I am not sure the advantages are that compelling any more. But at the time (late 90s and early 2000s), NFS was a killer feature, and when 10g shipped with dNFS it was officially over: NFS was mainstream.

The advantages (at the time) were:

  • Reduced port cost vs. FC (i.e., switches, HBAs, etc. were more expensive than equivalent ethernet gear). Is that still true? Barely. I would say in an era of 10 GbE / 16 Gb FC, we are about to get to a point where the wire really doesn't matter. And many switches allow you to install a port module with either ethernet or FC ports on it.
  • Snapshots were very popular with NetApp early on. The perception was that NetApp snaps were somehow better than ours. Hogwash. I had to laugh when NetApp finally came out with read / write snaps, as if that was something great. Our snaps were always read / write. Yes, NetApp's snaps have no write performance penalty. But they have (effectively) a big sequential read penalty, and so, bottom line, it's about even in my view. No advantage for NFS there either, now.
  • Perceived simplicity / ease of management of IP vs. FC. Again, is this really true now? I don't see any significant difference between administering an FC port vs. an ethernet port on a switch (say Cisco MDS) which allows either one.
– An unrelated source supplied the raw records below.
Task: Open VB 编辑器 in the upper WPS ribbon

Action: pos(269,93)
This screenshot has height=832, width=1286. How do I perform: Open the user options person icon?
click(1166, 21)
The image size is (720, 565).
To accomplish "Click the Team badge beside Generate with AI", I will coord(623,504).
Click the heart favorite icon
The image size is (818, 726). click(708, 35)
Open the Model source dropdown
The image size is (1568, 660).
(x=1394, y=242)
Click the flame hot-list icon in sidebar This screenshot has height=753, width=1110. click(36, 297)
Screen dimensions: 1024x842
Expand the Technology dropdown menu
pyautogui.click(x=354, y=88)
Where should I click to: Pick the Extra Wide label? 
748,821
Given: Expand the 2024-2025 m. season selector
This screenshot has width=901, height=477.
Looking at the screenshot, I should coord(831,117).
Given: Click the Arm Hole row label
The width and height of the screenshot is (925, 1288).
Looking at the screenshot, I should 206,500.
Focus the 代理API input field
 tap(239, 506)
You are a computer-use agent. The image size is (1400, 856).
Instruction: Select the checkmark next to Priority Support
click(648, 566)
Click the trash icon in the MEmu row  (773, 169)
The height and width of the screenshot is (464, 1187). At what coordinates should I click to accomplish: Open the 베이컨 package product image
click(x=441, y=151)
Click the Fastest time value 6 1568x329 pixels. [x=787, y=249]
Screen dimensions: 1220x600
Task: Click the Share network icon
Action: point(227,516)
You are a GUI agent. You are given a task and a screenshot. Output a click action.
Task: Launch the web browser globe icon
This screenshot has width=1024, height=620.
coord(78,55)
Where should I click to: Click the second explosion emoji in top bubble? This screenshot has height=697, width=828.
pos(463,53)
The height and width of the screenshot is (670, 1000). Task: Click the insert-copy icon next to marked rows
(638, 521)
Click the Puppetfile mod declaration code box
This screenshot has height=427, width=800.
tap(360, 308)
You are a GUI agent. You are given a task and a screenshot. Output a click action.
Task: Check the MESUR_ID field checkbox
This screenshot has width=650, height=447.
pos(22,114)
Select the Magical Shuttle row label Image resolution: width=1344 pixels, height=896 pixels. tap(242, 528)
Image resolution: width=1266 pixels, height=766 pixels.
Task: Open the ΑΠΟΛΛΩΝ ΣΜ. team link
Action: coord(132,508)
Oracle has muddied the waters a bit by adding features to dNFS which ASM lacks. Arguably, ASM is falling behind in that area. dNFS clonedb is an utterly charming feature, for example, that ASM presently does not have.

Having said that, at least in an EMC-centric view, FC is way cooler. On FC you can do VPLEX, RecoverPoint, Timefinder, etc. On NFS, you have the old Celerra Replicator and Celerra Snapsure checkpoint stuff. Which is just not as cool as VPLEX or RecoverPoint. Not even close.

Eventually, once we get to software defined networking, the network protocol no longer matters. And we are very close to that point.

Regards,

Jeff

8 Krypton

Re: Oracle-related questions for a refresh..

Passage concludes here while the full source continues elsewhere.